Think Quickly is a great line with 2 distinct cruxes, one physical and one mental. After a bulging start on thin hands and off-fingers, the line soars up to a clean arete and climbs thin moves above sparse gear.

The bottom looks a little junky but is mostly cleaned and climbs well, the middle slab is mellow and gorgeous but runout (5.6?) with no need to venture left into the inset. The final arete is the business, so load up the slashes, and go, go, go. Once established on it, the climbing is easier.

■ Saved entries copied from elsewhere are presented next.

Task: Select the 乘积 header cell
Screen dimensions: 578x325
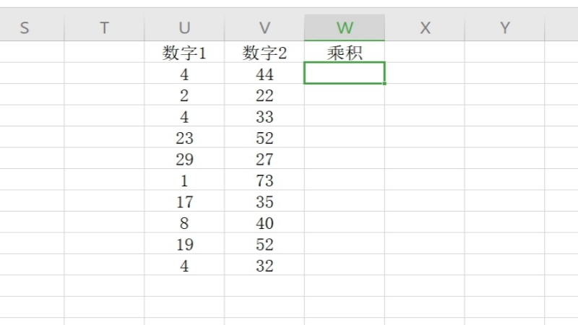Action: pos(345,53)
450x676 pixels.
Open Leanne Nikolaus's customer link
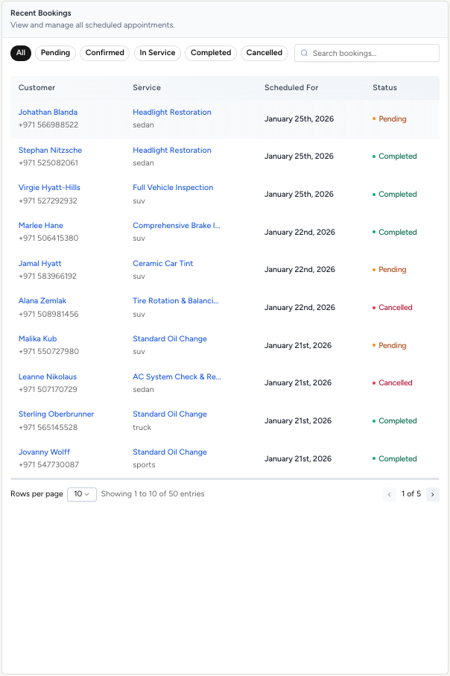click(x=46, y=376)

To get down, traverse to climber's left for 50' past the top of Long John Wall, and descend as for that route.

Location Suggest change

The route starts above the top of Ignominity, to the right, this is perhaps 10 meters right of the final pitch of Long John Wall. Just to the right of a lower-angle, chossy inset, there is a bulging crack (1"-2") with some juggy holds nearby. Climb that to a slab and over right past a few brief "slashes" and out to an arete above a horizontal. Thin cams and a 2" cam in the "slashes" protect the entry onto the arete and for some distance up it. A horizontal gives one more opportunity for placing gear before topping out.

Protection Suggest change

A set of cams 1"-2.5" for the bottom, bulging crack start. Protect with a few cams from tiny to 2.5" for the top arete in diagonal slashes and horizontals, and then it is a bit of a runout.

Stoppers and longer slings will fill out the rack. Stoppers and a 2.5" cam are perfect for belaying up top.